3. Includes 10,638 shares that Mr. Ludwig purchased on August 22, 2013 pursuant to Glu's 2007 Employee Stock Purchase Plan, which purchase was exempt from reporting under Rule 16b-3(c) promulgated under the Exchange Act
4. These shares are held by the Ludwig McKillop Trust, of which the reporting person and his wife, Mary Elizabeth McKillop, are the co-trustees
5. The option vested and became exercisable over four years, with 25% of the underlying shares having vested and become exercisable on May 21, 2010, the first anniversary of the grant date, with the remaining underlying shares having vested and become exercisable in equal monthly installments over the following three years such that the option fully vested on May 21, 2013.

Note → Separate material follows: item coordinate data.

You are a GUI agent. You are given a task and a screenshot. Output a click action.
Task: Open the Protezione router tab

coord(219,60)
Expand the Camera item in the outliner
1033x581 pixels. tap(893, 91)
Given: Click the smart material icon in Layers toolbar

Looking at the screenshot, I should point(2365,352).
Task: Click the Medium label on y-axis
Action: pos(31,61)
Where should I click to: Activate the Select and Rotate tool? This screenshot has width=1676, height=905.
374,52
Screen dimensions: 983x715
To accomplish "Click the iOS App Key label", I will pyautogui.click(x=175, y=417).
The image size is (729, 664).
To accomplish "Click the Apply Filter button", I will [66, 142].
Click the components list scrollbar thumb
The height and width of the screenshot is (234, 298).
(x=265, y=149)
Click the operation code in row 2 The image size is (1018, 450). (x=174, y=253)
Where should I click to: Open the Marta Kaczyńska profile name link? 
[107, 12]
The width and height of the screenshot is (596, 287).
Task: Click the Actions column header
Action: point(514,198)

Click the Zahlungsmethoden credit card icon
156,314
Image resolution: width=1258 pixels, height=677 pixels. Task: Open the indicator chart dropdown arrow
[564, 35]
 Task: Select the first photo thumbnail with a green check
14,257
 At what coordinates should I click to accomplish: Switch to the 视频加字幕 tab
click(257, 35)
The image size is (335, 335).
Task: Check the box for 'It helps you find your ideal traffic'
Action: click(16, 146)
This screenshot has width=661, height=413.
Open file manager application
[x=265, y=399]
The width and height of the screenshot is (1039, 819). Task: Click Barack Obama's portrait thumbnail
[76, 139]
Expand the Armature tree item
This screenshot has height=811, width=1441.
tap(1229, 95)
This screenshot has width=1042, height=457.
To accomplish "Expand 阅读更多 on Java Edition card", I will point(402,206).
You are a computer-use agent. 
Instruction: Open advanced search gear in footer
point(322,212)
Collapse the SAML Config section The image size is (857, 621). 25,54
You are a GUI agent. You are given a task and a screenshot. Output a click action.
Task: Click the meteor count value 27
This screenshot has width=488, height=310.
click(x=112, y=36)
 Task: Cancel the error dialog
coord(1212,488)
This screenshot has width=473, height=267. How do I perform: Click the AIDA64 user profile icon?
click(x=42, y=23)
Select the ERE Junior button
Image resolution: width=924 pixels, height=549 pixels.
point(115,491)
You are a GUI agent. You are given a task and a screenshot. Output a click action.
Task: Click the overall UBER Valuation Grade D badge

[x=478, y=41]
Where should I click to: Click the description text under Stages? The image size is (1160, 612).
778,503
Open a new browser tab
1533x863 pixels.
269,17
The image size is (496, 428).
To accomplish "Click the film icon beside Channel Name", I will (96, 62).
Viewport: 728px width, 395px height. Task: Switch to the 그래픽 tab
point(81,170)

6. The option vested and became exercisable over four years, with 25% of the underlying shares having vested and become exercisable on October 31, 2009, the first anniversary of the grant date, with the remaining underlying shares having vested and become exercisable in equal monthly installments over the following three years such that the option fully vested on October 31, 2012.
Remarks:
/s/ Eric R. Ludwig 10/29/2013
** Signature of Reporting Person Date
Reminder: Report on a separate line for each class of securities beneficially owned directly or indirectly.
* If the form is filed by more than one reporting person, see Instruction 4 (b)(v).
** Intentional misstatements or omissions of facts constitute Federal Criminal Violations See 18 U.S.C. 1001 and 15 U.S.C. 78ff(a).
Note: File three copies of this Form, one of which must be manually signed. If space is insufficient, see Instruction 6 for procedure.
Persons who respond to the collection of information contained in this form are not required to respond unless the form displays a currently valid OMB Number.